== Task details ==
Report how many lines of the entries below contain the word "computer", and nothing more.

Data extracts Start Marker

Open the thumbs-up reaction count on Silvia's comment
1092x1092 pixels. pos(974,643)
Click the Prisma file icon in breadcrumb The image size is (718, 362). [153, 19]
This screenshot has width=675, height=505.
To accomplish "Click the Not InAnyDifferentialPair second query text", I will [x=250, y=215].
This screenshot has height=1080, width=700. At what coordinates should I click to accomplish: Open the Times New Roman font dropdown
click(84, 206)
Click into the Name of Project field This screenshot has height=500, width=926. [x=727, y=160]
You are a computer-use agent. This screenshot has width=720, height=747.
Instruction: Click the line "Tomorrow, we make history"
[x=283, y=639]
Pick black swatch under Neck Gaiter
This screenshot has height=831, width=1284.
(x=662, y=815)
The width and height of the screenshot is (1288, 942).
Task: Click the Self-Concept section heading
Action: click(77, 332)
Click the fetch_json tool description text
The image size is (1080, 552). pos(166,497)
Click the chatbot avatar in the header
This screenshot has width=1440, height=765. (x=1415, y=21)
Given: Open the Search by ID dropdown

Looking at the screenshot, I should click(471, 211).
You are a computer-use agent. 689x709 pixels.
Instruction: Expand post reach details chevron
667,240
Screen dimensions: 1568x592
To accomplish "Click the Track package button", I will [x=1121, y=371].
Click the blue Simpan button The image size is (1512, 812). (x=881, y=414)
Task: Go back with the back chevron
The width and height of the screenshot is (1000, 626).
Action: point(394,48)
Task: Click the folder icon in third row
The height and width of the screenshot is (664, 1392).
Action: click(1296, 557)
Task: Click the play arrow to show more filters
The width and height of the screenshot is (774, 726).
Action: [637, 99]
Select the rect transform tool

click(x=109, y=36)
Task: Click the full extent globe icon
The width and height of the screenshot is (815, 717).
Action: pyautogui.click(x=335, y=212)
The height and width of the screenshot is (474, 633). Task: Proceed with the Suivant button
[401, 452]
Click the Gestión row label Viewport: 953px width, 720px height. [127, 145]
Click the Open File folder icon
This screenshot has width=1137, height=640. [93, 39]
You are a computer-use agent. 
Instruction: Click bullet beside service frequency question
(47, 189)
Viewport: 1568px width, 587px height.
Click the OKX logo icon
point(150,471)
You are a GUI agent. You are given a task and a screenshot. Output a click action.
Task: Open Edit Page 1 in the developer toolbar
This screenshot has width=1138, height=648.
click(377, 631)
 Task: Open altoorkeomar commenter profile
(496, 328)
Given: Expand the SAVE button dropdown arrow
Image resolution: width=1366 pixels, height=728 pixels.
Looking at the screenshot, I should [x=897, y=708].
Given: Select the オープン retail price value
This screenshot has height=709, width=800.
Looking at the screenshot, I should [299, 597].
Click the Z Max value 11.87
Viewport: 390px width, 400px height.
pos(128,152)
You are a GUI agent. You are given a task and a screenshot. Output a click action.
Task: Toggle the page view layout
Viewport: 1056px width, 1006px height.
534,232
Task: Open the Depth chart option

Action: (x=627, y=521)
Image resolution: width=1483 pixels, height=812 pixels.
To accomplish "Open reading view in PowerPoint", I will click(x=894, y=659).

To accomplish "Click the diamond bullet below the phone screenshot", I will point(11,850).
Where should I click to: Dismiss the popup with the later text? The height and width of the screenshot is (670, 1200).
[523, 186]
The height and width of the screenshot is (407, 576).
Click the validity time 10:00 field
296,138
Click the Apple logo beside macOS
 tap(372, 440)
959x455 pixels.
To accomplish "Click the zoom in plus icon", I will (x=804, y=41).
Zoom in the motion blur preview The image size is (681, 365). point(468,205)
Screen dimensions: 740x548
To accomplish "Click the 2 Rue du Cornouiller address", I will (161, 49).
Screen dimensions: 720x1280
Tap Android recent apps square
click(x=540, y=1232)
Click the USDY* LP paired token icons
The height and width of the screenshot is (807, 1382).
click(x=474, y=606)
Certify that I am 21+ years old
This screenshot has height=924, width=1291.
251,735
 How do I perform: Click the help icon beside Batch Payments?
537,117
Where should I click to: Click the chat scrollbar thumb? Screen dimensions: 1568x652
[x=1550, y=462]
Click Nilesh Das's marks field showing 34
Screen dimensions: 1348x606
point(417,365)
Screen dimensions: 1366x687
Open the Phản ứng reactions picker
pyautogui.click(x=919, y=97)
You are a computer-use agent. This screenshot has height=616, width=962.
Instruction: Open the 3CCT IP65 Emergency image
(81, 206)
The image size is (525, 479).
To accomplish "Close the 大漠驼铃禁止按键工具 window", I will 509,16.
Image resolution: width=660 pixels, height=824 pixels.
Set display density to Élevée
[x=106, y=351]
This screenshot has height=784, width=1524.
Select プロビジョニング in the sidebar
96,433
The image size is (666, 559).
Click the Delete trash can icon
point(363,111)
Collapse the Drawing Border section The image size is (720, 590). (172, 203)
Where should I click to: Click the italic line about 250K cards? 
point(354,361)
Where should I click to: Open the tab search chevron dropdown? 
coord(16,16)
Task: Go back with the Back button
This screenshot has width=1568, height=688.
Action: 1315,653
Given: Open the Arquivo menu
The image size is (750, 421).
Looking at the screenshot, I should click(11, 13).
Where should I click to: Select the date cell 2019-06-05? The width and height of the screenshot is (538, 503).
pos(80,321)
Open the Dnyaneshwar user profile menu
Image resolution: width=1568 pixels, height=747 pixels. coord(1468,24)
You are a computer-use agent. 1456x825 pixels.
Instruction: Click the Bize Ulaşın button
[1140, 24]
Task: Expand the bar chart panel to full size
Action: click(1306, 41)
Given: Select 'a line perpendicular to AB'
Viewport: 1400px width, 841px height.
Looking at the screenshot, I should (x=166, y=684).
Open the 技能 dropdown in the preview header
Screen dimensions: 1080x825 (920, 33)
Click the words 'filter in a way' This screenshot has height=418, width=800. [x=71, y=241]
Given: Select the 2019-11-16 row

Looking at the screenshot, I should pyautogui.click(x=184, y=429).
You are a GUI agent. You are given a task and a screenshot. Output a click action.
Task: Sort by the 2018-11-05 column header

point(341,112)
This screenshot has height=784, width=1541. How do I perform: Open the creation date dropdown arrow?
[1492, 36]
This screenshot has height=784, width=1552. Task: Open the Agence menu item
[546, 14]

Data extracts End Marker

== Result ==
5